Nice sous les balles, la République sous perfusion : pamphlet contre la guerre inutile à la drogue
RépondreSupprimerpar :🔴PHILIPP 𝐒𝐇𝐀𝐅𝐓𝐄🔴
Je vous écris depuis Nice, la belle, la pacifique, la carte postale d’une Côte d’Azur qui se voudrait éternelle. Et pourtant, il y a eu des tirs. Encore. Des gamins armés comme des soldats, dans un quartier que les médias appellent « sensible » pour ne pas dire « abandonné ». Les Moulins, c’est son nom. On y tue pour du cannabis, pour un coin de trottoir, pour trois grammes de poudre et deux mètres carrés de bitume.
Et pendant que des corps tombent, la République joue à la guerre. Une guerre qu’elle ne gagnera jamais.
La guerre contre la drogue est une guerre contre la raison
Depuis cinquante ans, les États proclament haut et fort qu’ils « mènent la guerre à la drogue ». Une guerre sans victoire, sans fin, sans honneur. Une guerre perdue avant d’avoir commencé.
Les Américains y ont englouti des milliards, mobilisé des armées, assassiné des pays entiers sous prétexte de sécurité.

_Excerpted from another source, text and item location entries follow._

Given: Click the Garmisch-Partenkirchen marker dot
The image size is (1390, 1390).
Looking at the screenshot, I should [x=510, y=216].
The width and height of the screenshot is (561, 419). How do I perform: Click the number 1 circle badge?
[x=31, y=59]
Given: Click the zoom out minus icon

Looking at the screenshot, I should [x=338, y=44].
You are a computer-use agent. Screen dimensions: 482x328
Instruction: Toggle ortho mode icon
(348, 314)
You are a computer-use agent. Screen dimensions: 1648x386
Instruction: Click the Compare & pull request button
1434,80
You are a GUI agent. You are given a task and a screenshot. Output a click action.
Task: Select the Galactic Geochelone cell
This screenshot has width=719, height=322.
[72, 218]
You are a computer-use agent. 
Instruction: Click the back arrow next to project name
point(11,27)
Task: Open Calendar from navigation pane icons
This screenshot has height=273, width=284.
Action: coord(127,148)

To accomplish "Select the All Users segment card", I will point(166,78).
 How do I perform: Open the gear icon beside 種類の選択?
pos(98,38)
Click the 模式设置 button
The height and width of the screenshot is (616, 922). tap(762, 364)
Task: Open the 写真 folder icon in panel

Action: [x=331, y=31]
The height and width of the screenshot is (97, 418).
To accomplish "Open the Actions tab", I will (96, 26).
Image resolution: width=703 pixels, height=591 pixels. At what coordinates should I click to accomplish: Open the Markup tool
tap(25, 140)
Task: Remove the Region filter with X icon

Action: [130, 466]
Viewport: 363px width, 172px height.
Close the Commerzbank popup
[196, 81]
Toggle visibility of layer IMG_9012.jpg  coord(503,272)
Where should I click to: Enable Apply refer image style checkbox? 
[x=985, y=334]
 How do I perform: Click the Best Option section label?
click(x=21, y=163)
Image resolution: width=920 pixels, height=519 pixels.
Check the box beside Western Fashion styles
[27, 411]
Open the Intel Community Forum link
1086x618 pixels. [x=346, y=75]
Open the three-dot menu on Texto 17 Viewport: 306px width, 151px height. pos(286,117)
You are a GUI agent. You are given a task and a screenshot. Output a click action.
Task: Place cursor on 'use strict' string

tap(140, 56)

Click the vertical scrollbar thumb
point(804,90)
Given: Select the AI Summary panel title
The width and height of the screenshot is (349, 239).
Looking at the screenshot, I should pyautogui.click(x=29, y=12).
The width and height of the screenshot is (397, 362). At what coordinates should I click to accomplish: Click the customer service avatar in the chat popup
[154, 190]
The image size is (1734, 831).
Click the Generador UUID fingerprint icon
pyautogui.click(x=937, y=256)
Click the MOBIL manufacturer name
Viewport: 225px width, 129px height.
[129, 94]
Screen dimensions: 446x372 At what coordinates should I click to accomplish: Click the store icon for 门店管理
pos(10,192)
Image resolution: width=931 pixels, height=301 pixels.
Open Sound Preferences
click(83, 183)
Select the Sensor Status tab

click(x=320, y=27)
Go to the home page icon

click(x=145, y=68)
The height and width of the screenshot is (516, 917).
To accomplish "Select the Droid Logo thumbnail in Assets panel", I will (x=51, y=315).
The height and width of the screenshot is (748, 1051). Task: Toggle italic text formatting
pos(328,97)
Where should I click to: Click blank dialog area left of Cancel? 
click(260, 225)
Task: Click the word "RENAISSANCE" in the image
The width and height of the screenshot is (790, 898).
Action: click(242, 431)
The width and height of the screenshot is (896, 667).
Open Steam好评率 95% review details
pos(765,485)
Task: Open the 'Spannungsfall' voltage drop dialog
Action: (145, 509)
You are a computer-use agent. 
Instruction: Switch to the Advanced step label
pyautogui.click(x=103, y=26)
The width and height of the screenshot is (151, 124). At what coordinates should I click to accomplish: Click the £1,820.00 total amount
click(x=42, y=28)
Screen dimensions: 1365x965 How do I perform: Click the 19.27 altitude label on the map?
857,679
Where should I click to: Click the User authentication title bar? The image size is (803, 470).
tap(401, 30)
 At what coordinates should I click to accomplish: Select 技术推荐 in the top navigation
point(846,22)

Résultat : les cartels se portent bien, la cocaïne coule à flot, et les prisons débordent de pauvres types qui n’avaient que ça pour survivre.
Et la France, dans un réflexe de bonne élève, reproduit le modèle. On traque, on saisit, on incarcère. On montre les photos, on communique. Et pendant ce temps, les trafiquants changent de portable, de voiture, de planque. Les mêmes gestes, les mêmes morts, les mêmes hypocrisies.
La police court, les dealers prospèrent
Des milliers de fonctionnaires travaillent d’arrache-pied pour alimenter une machine absurde : celle du contrôle et de la punition. Des tonnes de cannabis sont saisies, aussitôt remplacées. Les prisons deviennent des antennes commerciales du trafic.
Et dans l’ombre, la corruption ronge. Les valises d’informations fuitent, les téléphones passent les murs, les scellés disparaissent, les complices se taisent.
L’État s’épuise dans une lutte administrative contre un monstre économique. Il dépense des millions à surveiller un marché qu’il suffirait de réguler.
Legaliser pour désarmer le crime
La légalisation n’est pas un caprice de doux rêveur. C’est un acte de lucidité politique.